«Mi pare un lavoro molto promettente»: così Luciano Gualzetti, direttore della Caritas ambrosiana, commenta il dialogo in corso da tempo con il Comune di Milano.
Quale bilancio dà del percorso intrapreso con il Comune sulle periferie?
I parroci hanno restituito un’immagine precisa della reale situazione dei quartieri e delle loro principali emergenze. Ancora una volta la presenza capillare della Chiesa ambrosiana ha dimostrato di essere uno strumento fondamentale per conoscere e quindi intervenire in modo efficace. Una risorsa fondamentale, proprio in una città come Milano, dove a differenza che in altre metropoli, la povertà a volte si nasconde sottotraccia e va individuata quasi caseggiato per caseggiato, scala per scala.
Qual è la situazione dei quartieri che avete analizzato?
Ogni quartiere fa storia a sé.

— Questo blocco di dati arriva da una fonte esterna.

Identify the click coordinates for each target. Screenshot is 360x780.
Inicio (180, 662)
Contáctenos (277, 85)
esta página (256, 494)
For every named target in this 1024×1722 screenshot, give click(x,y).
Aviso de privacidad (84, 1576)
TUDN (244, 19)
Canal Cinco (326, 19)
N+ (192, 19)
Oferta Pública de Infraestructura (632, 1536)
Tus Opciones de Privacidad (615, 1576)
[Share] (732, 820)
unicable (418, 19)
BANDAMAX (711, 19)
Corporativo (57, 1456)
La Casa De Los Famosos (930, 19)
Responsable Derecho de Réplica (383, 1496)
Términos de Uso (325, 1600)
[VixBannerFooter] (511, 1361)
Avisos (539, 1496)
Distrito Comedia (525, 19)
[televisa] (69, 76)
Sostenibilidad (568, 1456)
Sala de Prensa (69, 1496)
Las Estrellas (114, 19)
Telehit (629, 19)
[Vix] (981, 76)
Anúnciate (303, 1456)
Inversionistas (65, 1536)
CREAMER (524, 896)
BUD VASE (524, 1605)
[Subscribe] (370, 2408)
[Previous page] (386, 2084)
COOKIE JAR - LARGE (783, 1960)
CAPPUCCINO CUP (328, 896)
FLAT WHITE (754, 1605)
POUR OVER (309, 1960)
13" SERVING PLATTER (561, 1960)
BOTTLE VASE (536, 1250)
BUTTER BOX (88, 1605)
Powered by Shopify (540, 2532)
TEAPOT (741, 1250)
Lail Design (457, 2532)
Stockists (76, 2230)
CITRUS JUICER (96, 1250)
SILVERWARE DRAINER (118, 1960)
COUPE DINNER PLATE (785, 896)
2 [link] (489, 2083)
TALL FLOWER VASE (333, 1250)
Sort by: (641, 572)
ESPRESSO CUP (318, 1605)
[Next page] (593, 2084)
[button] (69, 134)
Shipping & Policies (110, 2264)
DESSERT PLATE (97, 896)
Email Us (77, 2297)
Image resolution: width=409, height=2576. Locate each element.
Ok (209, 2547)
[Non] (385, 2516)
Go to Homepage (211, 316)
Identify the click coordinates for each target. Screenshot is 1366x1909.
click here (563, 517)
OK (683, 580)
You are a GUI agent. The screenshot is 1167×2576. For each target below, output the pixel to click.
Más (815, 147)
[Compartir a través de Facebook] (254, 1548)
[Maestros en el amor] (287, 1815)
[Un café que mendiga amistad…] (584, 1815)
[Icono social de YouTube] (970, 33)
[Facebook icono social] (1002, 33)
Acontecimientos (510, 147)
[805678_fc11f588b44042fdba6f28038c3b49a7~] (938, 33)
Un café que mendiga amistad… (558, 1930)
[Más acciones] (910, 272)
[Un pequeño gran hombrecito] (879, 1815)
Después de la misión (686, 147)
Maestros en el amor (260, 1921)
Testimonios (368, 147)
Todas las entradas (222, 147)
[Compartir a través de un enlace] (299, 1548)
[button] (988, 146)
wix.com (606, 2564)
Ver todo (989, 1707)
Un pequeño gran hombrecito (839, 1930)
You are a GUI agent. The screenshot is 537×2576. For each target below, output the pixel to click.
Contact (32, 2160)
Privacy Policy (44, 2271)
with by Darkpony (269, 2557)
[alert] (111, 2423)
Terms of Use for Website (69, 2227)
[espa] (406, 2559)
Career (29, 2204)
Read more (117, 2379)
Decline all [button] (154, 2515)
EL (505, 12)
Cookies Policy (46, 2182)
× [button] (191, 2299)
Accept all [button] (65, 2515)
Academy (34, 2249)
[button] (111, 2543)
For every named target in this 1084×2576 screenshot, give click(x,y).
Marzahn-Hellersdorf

Abbiamo trovato una grande disomogeneità di situazioni. La crisi economica ha scavato ferite profonde nel tessuto sociale. Alcune restano sottotraccia. Ma non sono meno drammatiche di quelle più evidenti. C’è chi vive in condizioni di grave difficoltà anche in condomini abitati da persone che potremmo definire del ceto medio. In altri casi, la povertà si concentra in interi caseggiati, ma non tocca altri poco distanti. In questi casi ci sono anche abusi e illegalità. Abbiamo quindi una realtà molto disomogenea, ma se dovessi trovare un tratto comune che lega tutte queste situazioni, da quelle più gravi a quelle meno dirompenti, individuerei questa caratteristica nella condizione di solitudine: il deterioramento delle relazioni di solidarietà, da quelle familiari a quelle con i vicini, è un aspetto evidente che va tenuto presente se si vogliono davvero risolvere le situazioni».
Recentemente Caritas Ambrosiana ha diffuso i dati sulla povertà alimentare a Milano. Da quella indagine emerge che 18 mila famiglie in città chiedono aiuto ai centri di ascolto della Caritas per le spese quotidiane. Che cosa ci dice questa ricerca?
Ci dice che circa 18 mila famiglie a Milano non riescono ad arrivare alla fine del mese e che, per far quadrare i conti, risparmiano sul cibo, mettendosi in coda ai centri di ascolto che distribuiscono pacchi viveri e venendo agli Empori della solidarietà. Volontari e operatori, mentre giustamente offrono questo tipo di sostegno, sanno anche che non possono limitarsi a questo. Abbiamo da tempo imparato a distinguere tra richieste e reali bisogni. Dall’analisi che ha realizzato l’Osservatorio delle Povertà e delle Risorse della Diocesi di Milano, su un campione rappresentativo di questi utenti, emerge che il bisogno alimentare ne cela altri che sono conseguenza delle contraddizioni della nostra società: la debolezza del welfare di fronte all’invecchiamento della popolazione, la crisi delle relazioni familiari, l’isolamento sociale di alcune categorie di persone, la precarietà di contratti di lavoro, la bassa e insufficiente remunerazione di alcune mansioni. La mancanza di cibo, in una città come Milano, va interpretata come una potente metafora che riassume in se stessa le tante ferite della nostra società, esattamente come le mani trafitte protese verso il pane nel quadro di Safet Zec che ha aperto al Refettorio Ambrosiano la settimana milanese sul cibo. Per non limitarci a lenire quelle ferite, ma per curarle, vanno affrontate le cause avendo una visione integrale della città che vogliamo costruire.
Secondo lei Milano, spesso celebrata per i suoi primati, rischia di trasformarsi in una città di super ricchi e gravi emarginati?
L’aumento della disuguaglianza è un fenomeno globale che emerge in modo quasi plastico nelle grandi metropoli del mondo sviluppato tra le quali Milano occupa senza un dubbio un posto rilevante. Detto questo, bisogna riconoscere che c’è anche una grande lavoro da parte delle istituzioni e del terzo settore per ridurre questo divario. È chiaro che le operazioni immobiliari fantasmagoriche sono più veloci e colpiscono di più l’opinione pubblica, rispetto al lavoro paziente di ricucitura delle contraddizioni che si deve fare nei quartieri. Il ruolo della Caritas Ambrosiana è presidiare affinché proprio questi interventi nelle cosiddette periferie vengano realizzati con il necessario impegno e che quando si affrontano le situazioni di abuso o di occupazione nelle case popolari si presti attenzione alla legalità, ma anche alla dignità delle persone, senza inutili operazioni muscolari. Quello che dobbiamo fare è un lavoro meticoloso, paziente, bisogna predisporsi a operare con ago e filo per rammendare gli strappi che la crisi ha aperto. Ma Milano ha le risorse economiche, intellettuali, sociali per vincere questa sfida.